"Loss went to nans" when training lowRe model

Hello,

I tried to implement lowRe model for turbulent 2D channel case. When I start the training process I get “loss went to nans” error on the first iteration. I tried to determine the equatoin that causes this error and got the following output:

continuity tensor(78.7679, device='cuda:0', grad_fn=<DivBackward0>)
momentum_y tensor(238.5318, device='cuda:0', grad_fn=<DivBackward0>)
momentum_x tensor(198.9194, device='cuda:0', grad_fn=<DivBackward0>)
ep_equation tensor(nan, device='cuda:0', grad_fn=<DivBackward0>)
k_equation tensor(49.2178, device='cuda:0', grad_fn=<DivBackward0>)
p tensor(199.8294, device='cuda:0', grad_fn=<DivBackward0>)
p_init tensor(0.0016, device='cuda:0', grad_fn=<DivBackward0>)
u_init tensor(2770.5410, device='cuda:0', grad_fn=<DivBackward0>)
k_init tensor(5.1750, device='cuda:0', grad_fn=<DivBackward0>)
ep_init tensor(86.1649, device='cuda:0', grad_fn=<DivBackward0>)
v_init tensor(0.0023, device='cuda:0', grad_fn=<DivBackward0>)
[09:32:47] - loss went to Nans

So the error appears only in epsilon equation. Here I also attach some of my scripts that describe the implementation of pdes:

code.zip (3.6 KB)

Thanks in advance!

Unfortunately I cannot help, but I would ask you: I am also plagued with “loss went to nans”; how have you checked which equation give rise to nan? I would like to to that in my case.

Sorry and thanks in Advance.

PS: i have noticed that the ep_network is the only one defined via FourierNetArch instead of instantiate_arch; I don’t know if this may be somehow involved.

Hi @alessandro.bombini.fi ,

To have such output you have to modify the source code. Go to modulus/sym/trainer.py, in the row 562 you have something like if torch.isnan(loss):. Inside this if condition you can output the elements of losses dictionary (this dictionary contains all the losses that are in your domain, keys are the loss names, values are the corresponding torch tensors). I have something like this:

                # check for nans in loss
                if torch.isnan(loss):
                    for k, v in losses.items():
                        print(k, v)
                    self.log.error("loss went to Nans")
                    break

Actually, I fixed my error, the problem was caused by sympy.simplify() function. So if you have an equation that produces NaN values, try to remove simplify function in this equation.

Good luck!

1 Like

That is really an helpful insight. Thank you very much.

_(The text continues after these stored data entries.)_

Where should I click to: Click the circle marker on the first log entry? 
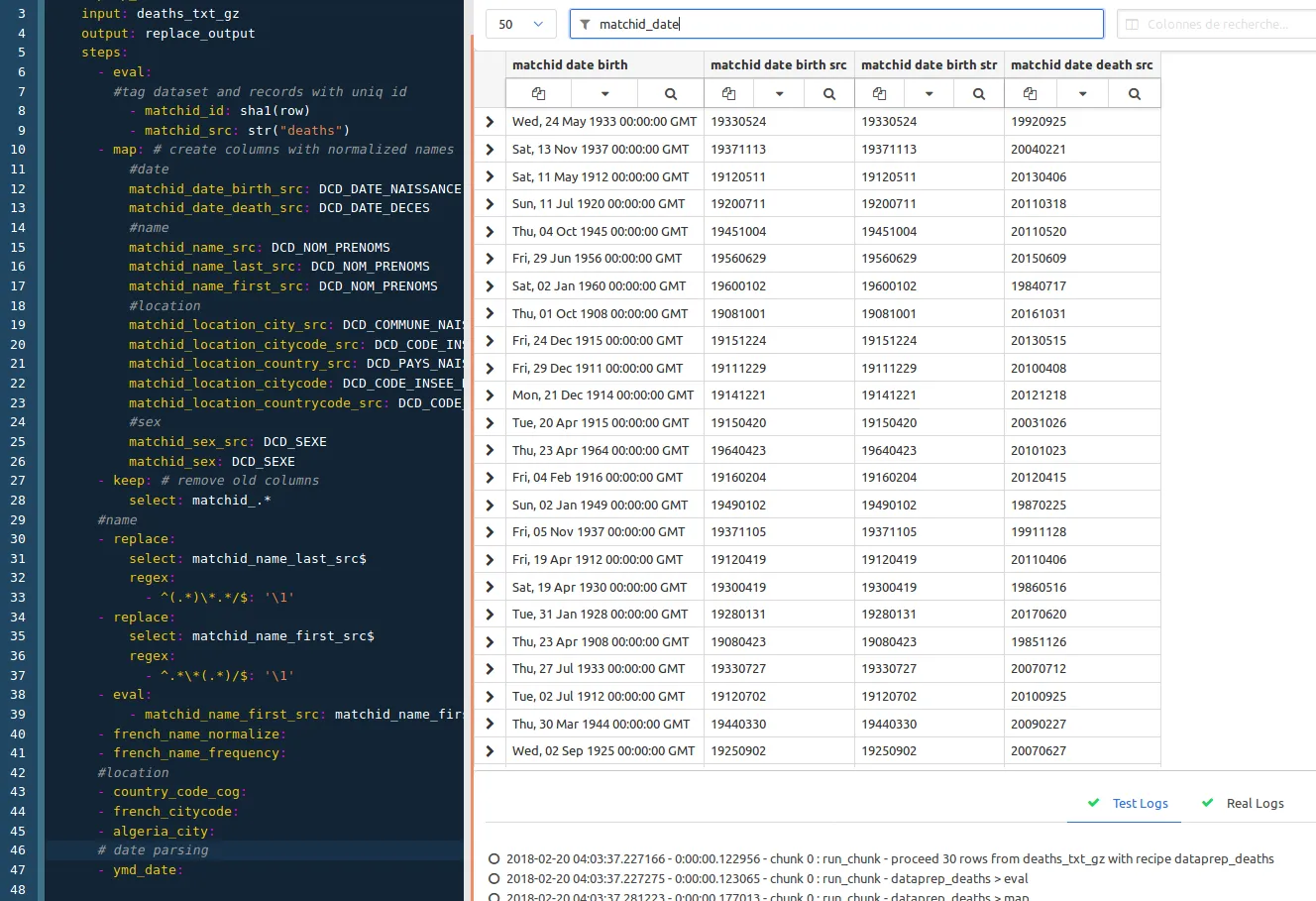(x=493, y=858)
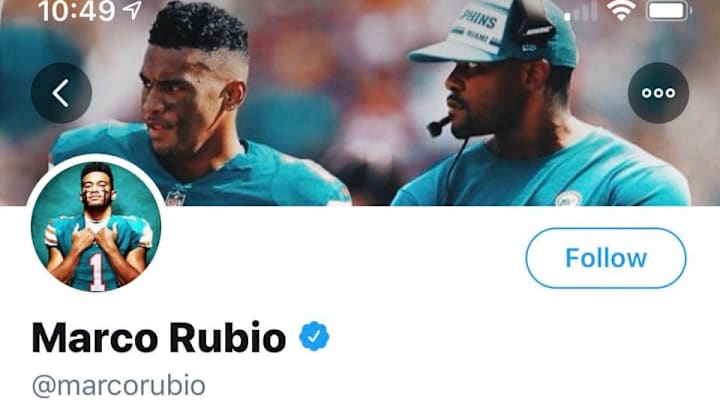Tap the blue verified checkmark badge
Screen dimensions: 720x405
[314, 337]
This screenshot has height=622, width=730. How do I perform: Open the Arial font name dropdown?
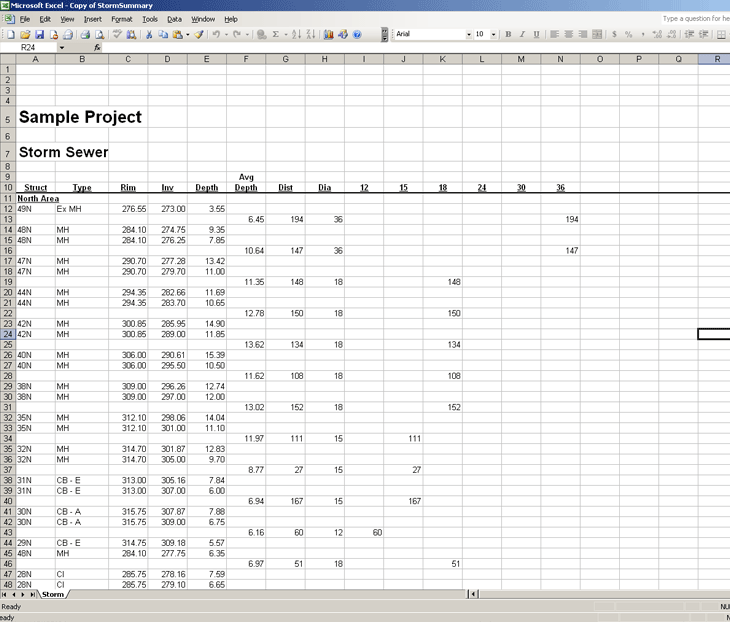(468, 34)
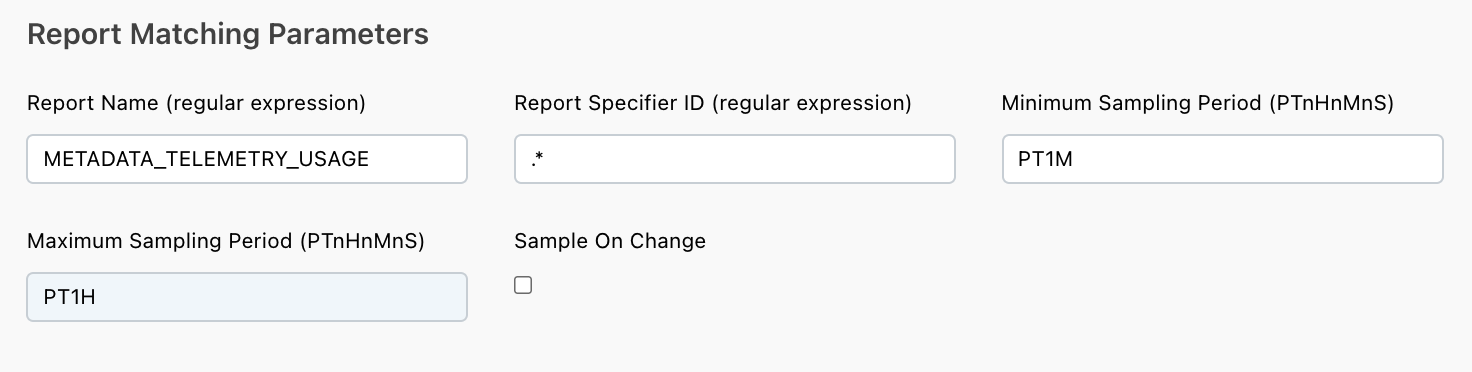1472x372 pixels.
Task: Focus the Report Name input field
Action: [247, 159]
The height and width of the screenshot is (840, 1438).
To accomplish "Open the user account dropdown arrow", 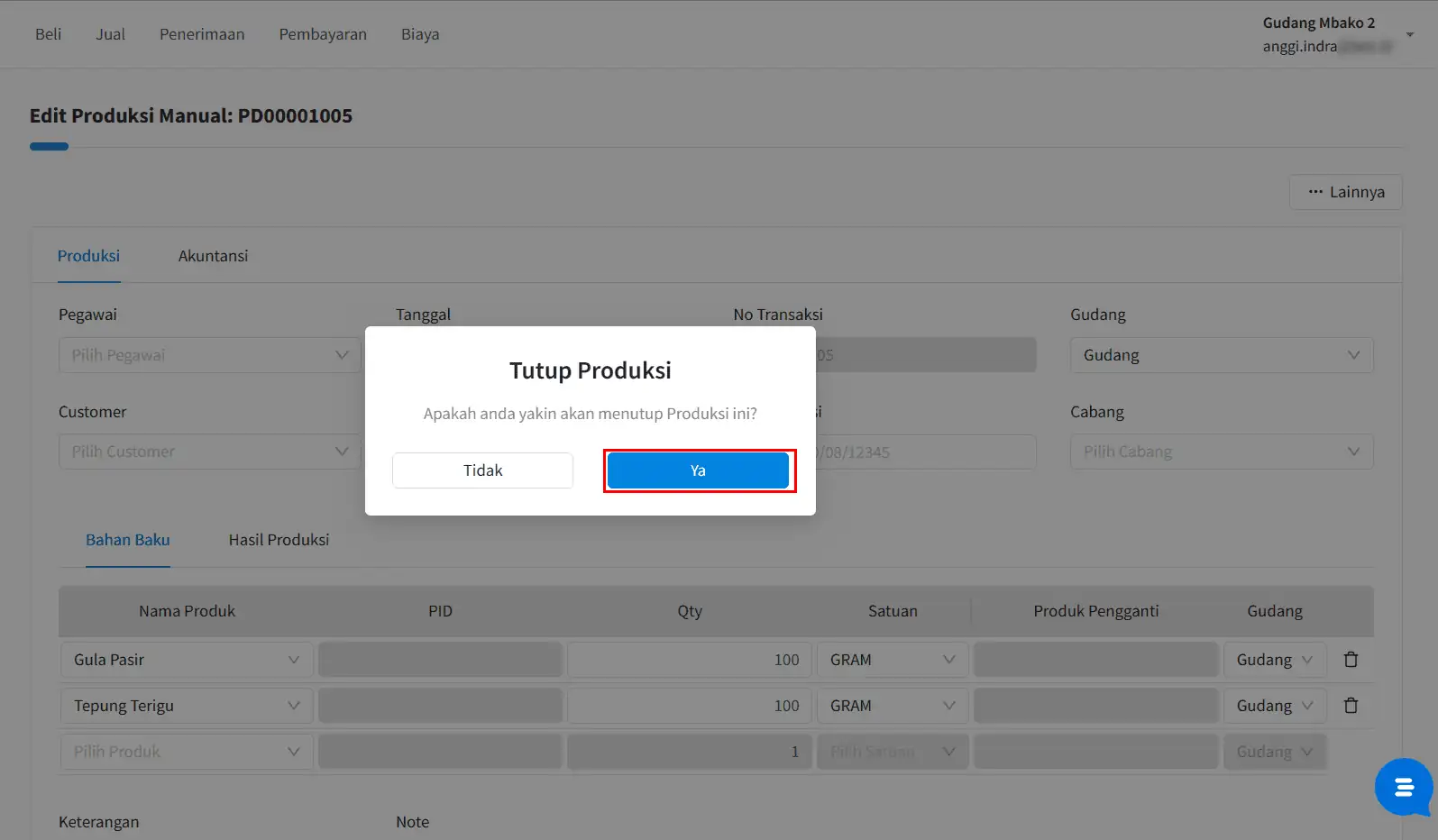I will 1410,35.
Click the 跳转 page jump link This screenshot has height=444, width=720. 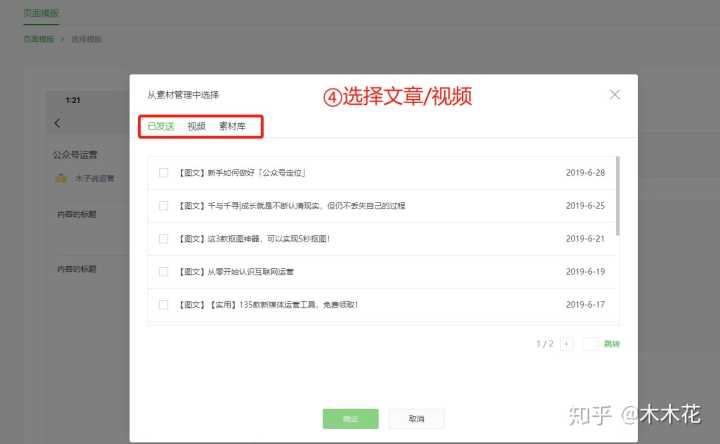(610, 344)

Do you think would it be better to use the logger instead of the built-in print function?

I have run into a similar issue but my setup was way more complicated, 3D transient k-epsilon model. I have first tried to remove simplify but that didn’t help much (crashes occured less often, but they still have). Further investigation brought me to a conlusion that it is exploding gradient problem. Decreasing learning rate helped me here, so far no crash (600k steps). This is what I added to config.yaml:

optimizer:
  lr: 5e-5

For more or less complex training different learning rates might work.